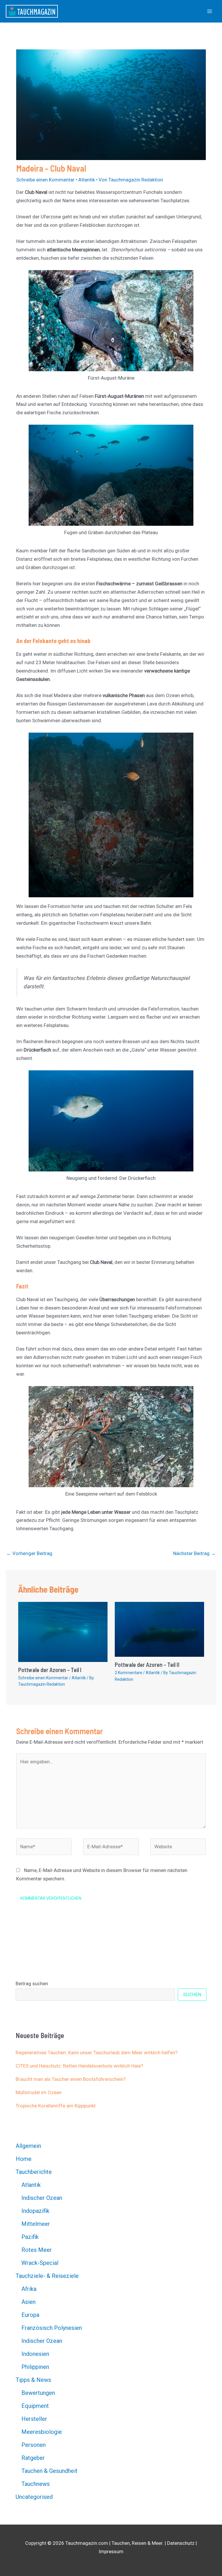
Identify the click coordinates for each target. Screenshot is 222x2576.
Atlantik (86, 180)
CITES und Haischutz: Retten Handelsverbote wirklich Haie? (79, 2066)
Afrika (28, 2288)
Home (24, 2158)
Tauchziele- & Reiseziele (47, 2275)
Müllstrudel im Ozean (39, 2092)
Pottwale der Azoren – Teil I (50, 1669)
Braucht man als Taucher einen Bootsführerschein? (71, 2079)
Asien (28, 2301)
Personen (33, 2444)
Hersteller (34, 2418)
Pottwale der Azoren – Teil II (147, 1664)
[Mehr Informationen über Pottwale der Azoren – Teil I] (63, 1632)
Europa (30, 2314)
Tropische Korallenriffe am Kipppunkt (56, 2106)
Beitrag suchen (32, 1983)
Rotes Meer (36, 2249)
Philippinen (35, 2366)
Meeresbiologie (41, 2431)
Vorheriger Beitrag (29, 1553)
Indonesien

WHAT YOU HAVE TO DO>
Repeat the listing in full and to the letter, excluding every image.

RESULT OF THE TASK>
Identify the click coordinates for each target. Screenshot is 222x2576.
Atlantik (86, 180)
CITES und Haischutz: Retten Handelsverbote wirklich Haie? (79, 2066)
Afrika (28, 2288)
Home (24, 2158)
Tauchziele- & Reiseziele (47, 2275)
Müllstrudel im Ozean (39, 2092)
Pottwale der Azoren – Teil I (50, 1669)
Braucht man als Taucher einen Bootsführerschein? (71, 2079)
Asien (28, 2301)
Personen (33, 2444)
Hersteller (34, 2418)
Pottwale der Azoren – Teil II (147, 1664)
[Mehr Informationen über Pottwale der Azoren – Teil I] (63, 1632)
Europa (30, 2314)
Tropische Korallenriffe am Kipppunkt (56, 2106)
Beitrag suchen (32, 1983)
Rotes Meer (36, 2249)
Philippinen (35, 2366)
Meeresbiologie (41, 2431)
Vorheriger Beitrag (29, 1553)
Indonesien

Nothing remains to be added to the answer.